STONE MOUNTAIN, Ga.–Credit unions are helping to right some wrongs that have been centuries in the making, according to one person.
Noting she was speaking in a year that marks the 50th anniversary of assassination of Martin Luther King, the 155th anniversary of the 14th amendment, and the 160th anniversary of the death of Confederate Gen. Stonewall Jackson, Dr.
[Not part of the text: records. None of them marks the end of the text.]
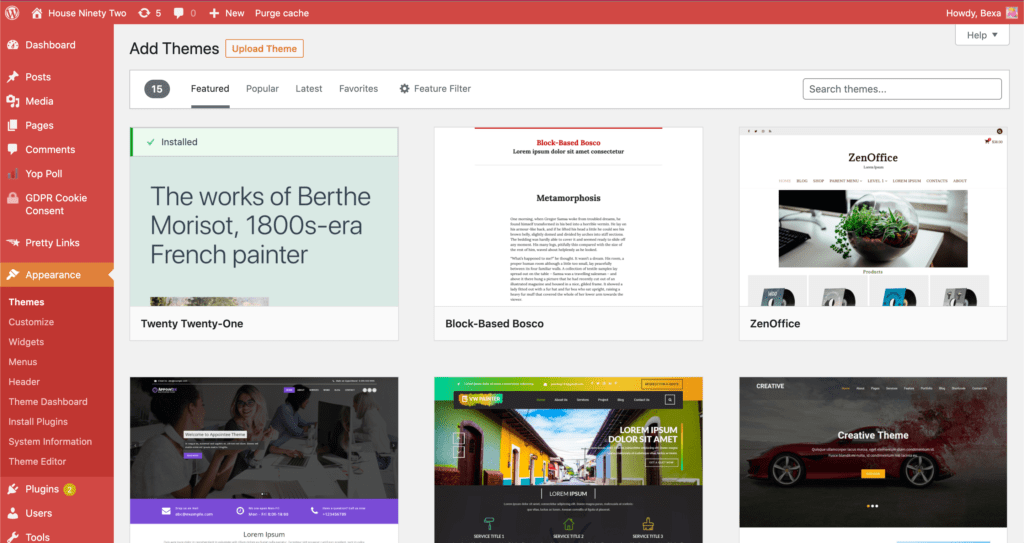Click the Dashboard icon in sidebar
This screenshot has height=543, width=1024.
[13, 45]
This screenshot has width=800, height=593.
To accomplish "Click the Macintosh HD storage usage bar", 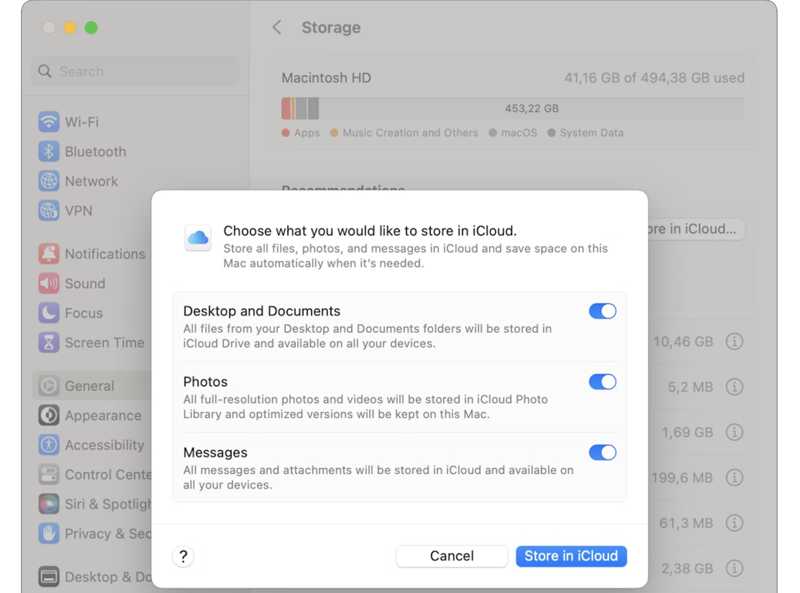I will pyautogui.click(x=512, y=108).
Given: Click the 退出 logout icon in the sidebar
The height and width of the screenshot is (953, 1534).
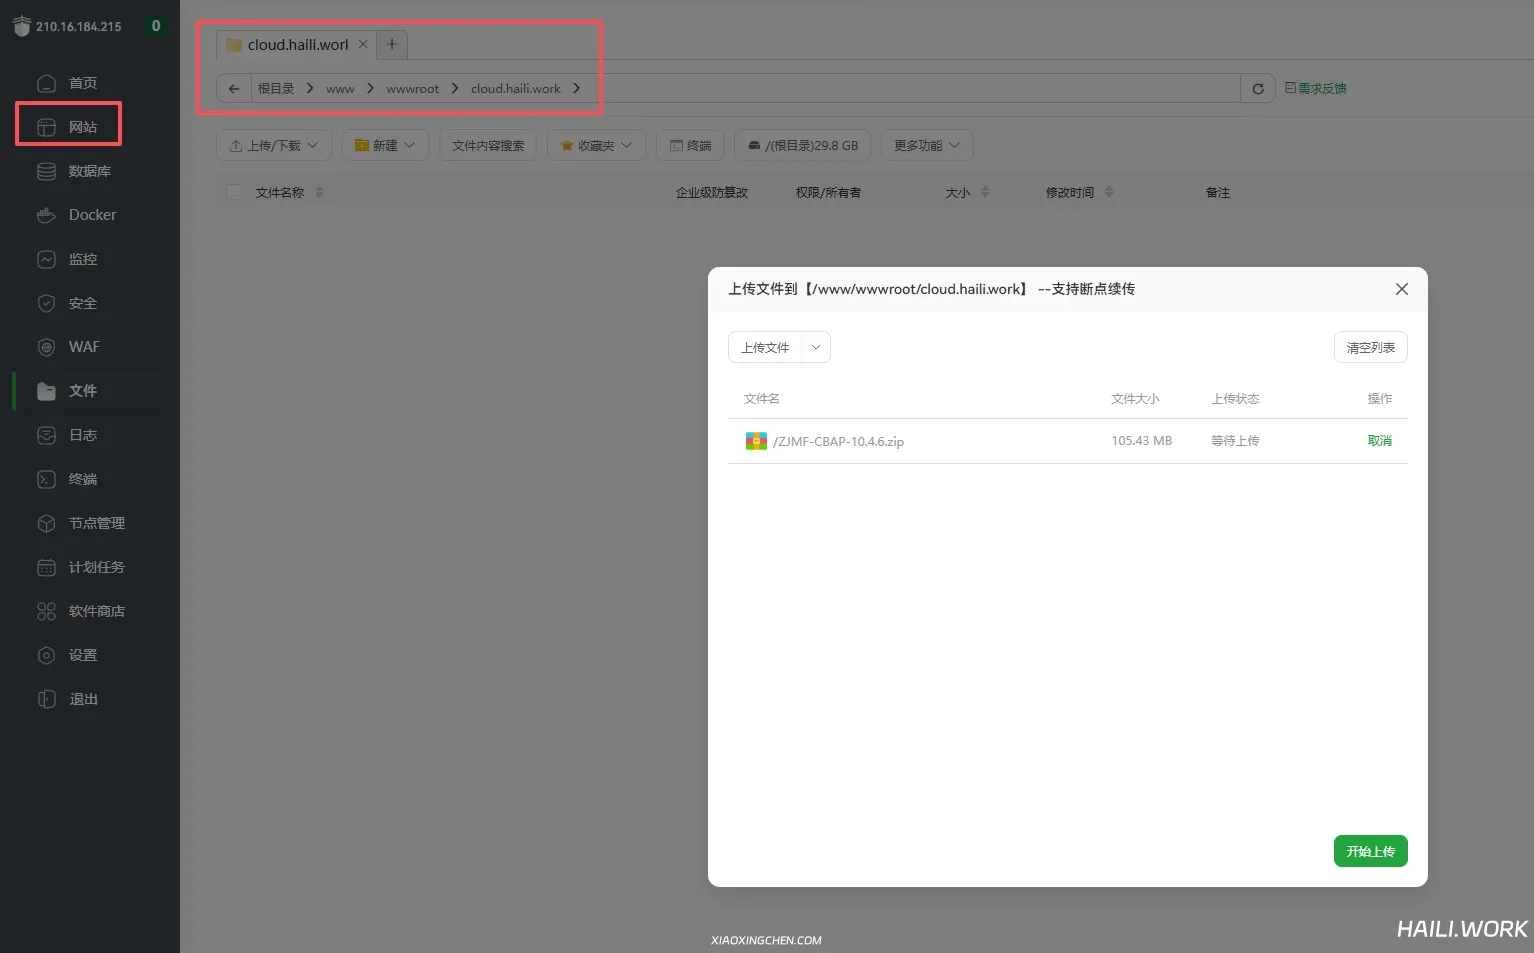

Kimberly Brown-Pellum, a professor of U.S. history, offered her insights to the African-American Credit Union Coalition’s annual meeting on why the Civil War needs to be rethought and on the role credit unions are playing today.
Location, Location, Location
Brown-Pellum was the second speaker within an hour to point out how meaningful it was to the meeting of African-American credit union leaders that the profiles of three Confederate leaders was etched in a mountain within view of the meeting site.
In her comments, Brown-Pellum said she wanted to reflect on two points: how history is being rewritten, and the “glory” to be had in the truth.
Civil War history, Brown-Pellum said, isn’t something most African-Americans have been interested in historically, and her audience laughed when she asked what they knew about the war.
Filling the Vacuum
That vacuum of knowledge, Brown-Pellum told the meeting, is partially because very early on the “veterans and spouses and widows of the confederacy sought to lay claim to the narrative, because ownership of people and their stories is kind of their thing. In their ugly reaction to their loss and this new America in which slavery is abolished they began producing movies, writing books, renaming streets and erecting monuments throughout the North and South that honored what in their minds was a great America.”
It was the United Daughters of the Confederacy, she said, that led the effort that eventually led to the carving of the giant sculpture a century ago. It wouldn’t be completed until 1972.
That kind of racism, Brown-Pellum suggested, isn’t something in the country’s past, saying it continues in efforts today to remove certain books and lessons from libraries and school lesson plans.
‘Morally Tiny’
Today she said, the United Daughters of the Confederacy are working to advance their view of the Civil War as not necessarily about slavery, but instead about “heritage.”
“It may be difficult to swallow, but there is glory in the truth. The truth is Black people won the Civil War,” Brown-Pellum said. “(Black soldiers) demanded to take up arms for the Union cause and once they did that the union’s two-year losing streak was turned around. Thus, Africans in America brought freedom to themselves. The fact is the mountain is big, but the three men on that mountain are morally tiny.”
‘Righting a Historic Wrong’
Vestiges of the post-Civil War Reconstruction period remain, according to Brown-Pellum. She noted that in the wake of the war the U.S. government helped to set up banks for African-Americans and freed slaves, but a lack of support led to failures that took some $3 million in deposits from 60,000 depositors.
The result was a deep erosion of trust in financial institutions, according to Pellum.
“You all are righting a historic wrong,” Brown-Pellum said. “The truth is that mountain is old. Your work is a living memorial to those who have intended and still intend to build a more just and equitable world.”